بِاسْمِهِ سُبْحَانَهُ * [1]
İki üç gün evvel, Yirmi İkinci Söz tashih edilirken dinledim. Gördüm ki, içinde hem küllî zikir, hem geniş fikir, hem kesretli tehlil, hem kuvvetli imanî ders, hem gafletsiz huzur, hem kudsî hikmet, hem yüksek bir ibadet-i tefekküriye gibi nurlar var. Bir kısım şakirtlerin ibadet niyetiyle risaleleri, ya yazmak veya okumak veya dinlemekliğin hikmetini bildim. Bârekâllah dedim, hak verdim.
Said Nursî
ba
Karadağ'ın bir meyvesi
بِاسْمِهِ سُبْحَانَهُ
Aziz, sıddık kardeşlerim,
Bu defa mektup yerinde bu meyveyi gönderiyoruz.

» **Yönergeler**
A. Seçilmiş metinde "İki üç gün evvel" diye başlayan paragrafı, temel bilgilerini koruyarak madde madde yeniden yazın.
B. Seçilmiş metinde Yirmi İkinci Söz'ün içinde bulunduğu söylenen nurların hepsini listeleyin.

» **Verilen satırlar**
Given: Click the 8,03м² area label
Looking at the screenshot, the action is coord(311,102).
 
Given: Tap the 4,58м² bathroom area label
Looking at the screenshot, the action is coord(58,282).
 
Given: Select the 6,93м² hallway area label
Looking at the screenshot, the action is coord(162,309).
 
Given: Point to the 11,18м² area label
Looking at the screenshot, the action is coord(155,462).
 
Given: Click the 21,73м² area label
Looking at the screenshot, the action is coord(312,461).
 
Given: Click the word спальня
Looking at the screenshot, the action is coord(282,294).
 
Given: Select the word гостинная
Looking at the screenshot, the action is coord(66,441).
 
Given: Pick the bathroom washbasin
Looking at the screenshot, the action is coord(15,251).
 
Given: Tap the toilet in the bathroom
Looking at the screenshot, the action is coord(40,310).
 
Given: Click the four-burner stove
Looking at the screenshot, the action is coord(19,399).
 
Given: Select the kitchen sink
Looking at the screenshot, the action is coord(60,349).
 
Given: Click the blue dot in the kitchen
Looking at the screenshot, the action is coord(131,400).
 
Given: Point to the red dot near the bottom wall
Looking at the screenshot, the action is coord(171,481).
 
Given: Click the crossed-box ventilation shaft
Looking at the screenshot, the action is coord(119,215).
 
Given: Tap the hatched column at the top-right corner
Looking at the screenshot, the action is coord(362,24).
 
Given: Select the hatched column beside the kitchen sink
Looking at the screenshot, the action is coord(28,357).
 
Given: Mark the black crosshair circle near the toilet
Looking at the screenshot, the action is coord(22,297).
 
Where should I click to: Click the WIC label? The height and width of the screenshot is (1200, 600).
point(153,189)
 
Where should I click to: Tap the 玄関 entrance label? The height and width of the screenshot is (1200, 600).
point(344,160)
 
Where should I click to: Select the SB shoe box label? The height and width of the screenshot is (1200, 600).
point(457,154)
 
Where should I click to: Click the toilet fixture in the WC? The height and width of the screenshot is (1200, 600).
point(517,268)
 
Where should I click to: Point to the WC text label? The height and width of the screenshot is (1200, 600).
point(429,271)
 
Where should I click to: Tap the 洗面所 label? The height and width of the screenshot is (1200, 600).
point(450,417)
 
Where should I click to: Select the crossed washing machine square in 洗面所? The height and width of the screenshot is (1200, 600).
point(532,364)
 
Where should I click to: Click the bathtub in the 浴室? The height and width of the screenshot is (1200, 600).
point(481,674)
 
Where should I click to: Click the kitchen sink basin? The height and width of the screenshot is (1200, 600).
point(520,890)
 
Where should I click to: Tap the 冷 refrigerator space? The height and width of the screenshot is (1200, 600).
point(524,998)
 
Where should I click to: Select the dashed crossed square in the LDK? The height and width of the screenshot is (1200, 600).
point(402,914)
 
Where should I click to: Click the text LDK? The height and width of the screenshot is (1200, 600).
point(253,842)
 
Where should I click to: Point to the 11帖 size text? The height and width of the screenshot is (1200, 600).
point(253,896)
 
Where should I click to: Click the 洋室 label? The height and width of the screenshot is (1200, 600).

» **Alıştırma cevapları**
A.
- İki üç gün önce Yirmi İkinci Söz tashih edilirken dinlendi.
- İçinde küllî zikir, geniş fikir, kesretli tehlil, kuvvetli imanî ders, gafletsiz huzur, kudsî hikmet ve yüksek bir ibadet-i tefekküriye gibi nurlar olduğu görüldü.
- Bir kısım şakirtlerin risaleleri ibadet niyetiyle yazmasının, okumasının veya dinlemesinin hikmeti anlaşıldı.
- "Bârekâllah" denilip bu şakirtlere hak verildi.

B.
- küllî zikir
- geniş fikir
- kesretli tehlil
- kuvvetli imanî ders
- gafletsiz huzur
- kudsî hikmet
- yüksek bir ibadet-i tefekküriye